◆ YOUR ASSIGNMENT
Return all lines from the listing below in which "screenshot" appears.

*** Opening of EXTRACTED DATA ***

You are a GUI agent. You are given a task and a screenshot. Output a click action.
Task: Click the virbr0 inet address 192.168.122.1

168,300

*** Close of EXTRACTED DATA ***
*** Opening of EXTRACTED DATA ***

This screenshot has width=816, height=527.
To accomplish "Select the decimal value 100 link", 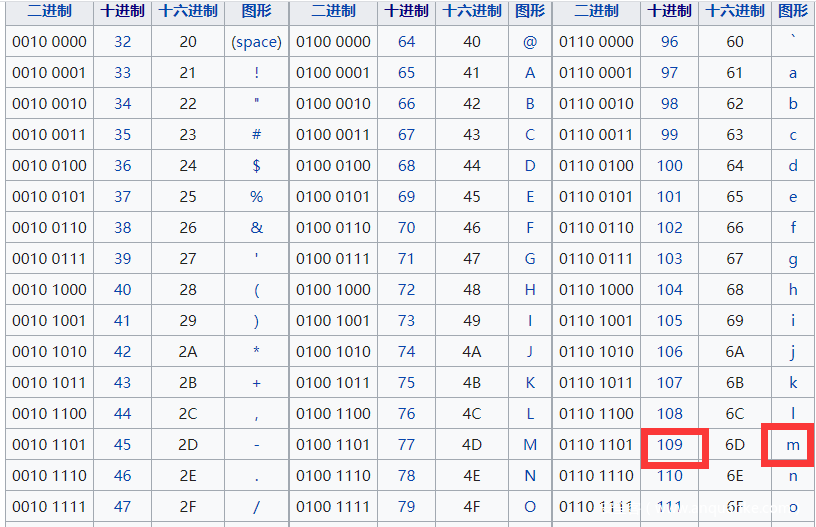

*** Close of EXTRACTED DATA ***

◆ SOLVED EXERCISE
You are a GUI agent. You are given a task and a screenshot. Output a click action.
This screenshot has width=816, height=527.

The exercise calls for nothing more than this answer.